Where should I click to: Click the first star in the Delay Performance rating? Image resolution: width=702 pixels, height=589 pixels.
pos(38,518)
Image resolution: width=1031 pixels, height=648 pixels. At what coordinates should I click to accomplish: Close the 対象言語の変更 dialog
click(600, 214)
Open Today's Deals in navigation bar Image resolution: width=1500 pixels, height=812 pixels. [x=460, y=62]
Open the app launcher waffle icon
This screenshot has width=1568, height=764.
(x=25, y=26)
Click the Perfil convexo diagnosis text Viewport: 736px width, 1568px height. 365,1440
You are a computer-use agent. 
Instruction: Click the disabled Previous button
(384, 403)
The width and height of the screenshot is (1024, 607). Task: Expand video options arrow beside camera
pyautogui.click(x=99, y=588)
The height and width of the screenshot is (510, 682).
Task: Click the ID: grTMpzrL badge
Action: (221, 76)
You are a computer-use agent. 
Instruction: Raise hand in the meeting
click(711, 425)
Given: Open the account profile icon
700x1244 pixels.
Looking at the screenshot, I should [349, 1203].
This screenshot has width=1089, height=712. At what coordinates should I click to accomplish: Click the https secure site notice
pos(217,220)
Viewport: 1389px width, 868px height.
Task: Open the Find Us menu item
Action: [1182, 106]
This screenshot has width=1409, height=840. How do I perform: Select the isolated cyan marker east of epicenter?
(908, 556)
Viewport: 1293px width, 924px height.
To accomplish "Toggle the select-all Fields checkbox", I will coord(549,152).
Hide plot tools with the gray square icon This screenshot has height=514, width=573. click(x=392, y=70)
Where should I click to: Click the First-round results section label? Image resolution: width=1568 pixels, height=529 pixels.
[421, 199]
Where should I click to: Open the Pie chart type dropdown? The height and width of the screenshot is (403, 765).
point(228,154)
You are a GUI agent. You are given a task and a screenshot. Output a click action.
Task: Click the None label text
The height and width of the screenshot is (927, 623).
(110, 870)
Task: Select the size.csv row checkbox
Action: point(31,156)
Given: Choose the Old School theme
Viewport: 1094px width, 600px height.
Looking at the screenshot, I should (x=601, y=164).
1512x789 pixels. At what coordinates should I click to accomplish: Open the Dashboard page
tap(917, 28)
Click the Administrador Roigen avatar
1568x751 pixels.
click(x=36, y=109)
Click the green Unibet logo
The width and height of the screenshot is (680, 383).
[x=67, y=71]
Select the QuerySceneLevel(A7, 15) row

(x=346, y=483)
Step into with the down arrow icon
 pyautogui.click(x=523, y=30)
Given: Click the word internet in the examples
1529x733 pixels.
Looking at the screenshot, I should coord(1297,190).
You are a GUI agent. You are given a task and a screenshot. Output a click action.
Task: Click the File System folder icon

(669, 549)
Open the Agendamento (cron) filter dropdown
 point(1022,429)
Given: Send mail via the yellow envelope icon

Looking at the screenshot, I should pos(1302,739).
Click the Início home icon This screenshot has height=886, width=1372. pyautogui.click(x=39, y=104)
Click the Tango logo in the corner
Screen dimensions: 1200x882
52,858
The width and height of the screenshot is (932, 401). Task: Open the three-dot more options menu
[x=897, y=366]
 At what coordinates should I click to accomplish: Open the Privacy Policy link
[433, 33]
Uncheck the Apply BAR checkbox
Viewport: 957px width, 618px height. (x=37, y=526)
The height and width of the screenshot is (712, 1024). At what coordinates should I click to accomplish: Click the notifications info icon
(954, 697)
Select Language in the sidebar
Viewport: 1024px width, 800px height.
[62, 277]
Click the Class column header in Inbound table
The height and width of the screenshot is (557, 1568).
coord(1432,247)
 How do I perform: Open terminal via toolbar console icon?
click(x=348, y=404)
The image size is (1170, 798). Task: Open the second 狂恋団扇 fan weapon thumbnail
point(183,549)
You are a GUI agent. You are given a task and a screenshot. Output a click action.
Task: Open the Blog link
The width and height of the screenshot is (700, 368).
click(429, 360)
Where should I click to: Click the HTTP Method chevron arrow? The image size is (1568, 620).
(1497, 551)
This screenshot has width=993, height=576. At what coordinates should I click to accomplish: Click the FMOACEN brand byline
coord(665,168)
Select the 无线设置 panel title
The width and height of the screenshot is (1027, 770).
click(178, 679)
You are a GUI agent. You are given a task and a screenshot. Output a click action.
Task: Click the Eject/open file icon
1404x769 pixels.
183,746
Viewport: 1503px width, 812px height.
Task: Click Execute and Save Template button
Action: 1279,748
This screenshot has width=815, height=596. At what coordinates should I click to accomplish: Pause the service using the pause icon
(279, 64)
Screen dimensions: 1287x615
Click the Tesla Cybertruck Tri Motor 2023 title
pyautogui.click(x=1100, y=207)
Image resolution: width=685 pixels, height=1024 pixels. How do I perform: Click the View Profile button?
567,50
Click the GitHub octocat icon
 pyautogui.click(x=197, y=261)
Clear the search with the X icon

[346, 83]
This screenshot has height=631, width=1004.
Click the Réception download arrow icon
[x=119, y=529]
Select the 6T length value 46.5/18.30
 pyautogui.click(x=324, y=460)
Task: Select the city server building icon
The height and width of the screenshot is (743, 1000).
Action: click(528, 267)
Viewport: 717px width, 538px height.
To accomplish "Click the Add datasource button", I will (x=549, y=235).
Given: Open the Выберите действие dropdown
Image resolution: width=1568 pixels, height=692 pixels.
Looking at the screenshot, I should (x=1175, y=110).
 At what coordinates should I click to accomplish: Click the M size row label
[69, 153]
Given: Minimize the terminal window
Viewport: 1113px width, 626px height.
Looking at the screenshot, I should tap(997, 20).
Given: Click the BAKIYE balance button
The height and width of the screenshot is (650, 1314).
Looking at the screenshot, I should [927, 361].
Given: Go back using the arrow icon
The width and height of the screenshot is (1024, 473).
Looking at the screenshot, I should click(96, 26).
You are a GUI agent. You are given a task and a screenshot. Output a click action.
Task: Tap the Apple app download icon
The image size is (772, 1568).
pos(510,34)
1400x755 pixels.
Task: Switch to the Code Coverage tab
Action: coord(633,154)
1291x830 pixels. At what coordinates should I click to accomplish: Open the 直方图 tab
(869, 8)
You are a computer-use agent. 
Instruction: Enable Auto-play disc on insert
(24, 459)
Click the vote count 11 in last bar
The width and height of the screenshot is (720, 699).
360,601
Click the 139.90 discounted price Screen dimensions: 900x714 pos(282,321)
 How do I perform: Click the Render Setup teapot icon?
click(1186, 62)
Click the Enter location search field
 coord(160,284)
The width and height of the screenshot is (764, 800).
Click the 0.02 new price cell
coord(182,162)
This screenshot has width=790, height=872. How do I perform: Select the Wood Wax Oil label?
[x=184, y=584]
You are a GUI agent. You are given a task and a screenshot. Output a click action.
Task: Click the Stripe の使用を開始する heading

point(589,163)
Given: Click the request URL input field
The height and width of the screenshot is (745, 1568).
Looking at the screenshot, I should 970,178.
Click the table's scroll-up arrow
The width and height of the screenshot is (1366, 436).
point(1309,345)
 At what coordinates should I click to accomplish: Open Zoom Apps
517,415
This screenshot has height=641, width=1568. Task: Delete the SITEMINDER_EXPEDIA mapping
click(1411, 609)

+ + + +

> _Stated goal_
Copy the items above, starting with the line that contains "Click the Início" and going on through the line that contains "Viewport: 957px width, 618px". Reproduce each line unchanged.

> _Exercise output_
Click the Início home icon This screenshot has height=886, width=1372. pyautogui.click(x=39, y=104)
Click the Tango logo in the corner
Screen dimensions: 1200x882
52,858
The width and height of the screenshot is (932, 401). Task: Open the three-dot more options menu
[x=897, y=366]
 At what coordinates should I click to accomplish: Open the Privacy Policy link
[433, 33]
Uncheck the Apply BAR checkbox
Viewport: 957px width, 618px height. (x=37, y=526)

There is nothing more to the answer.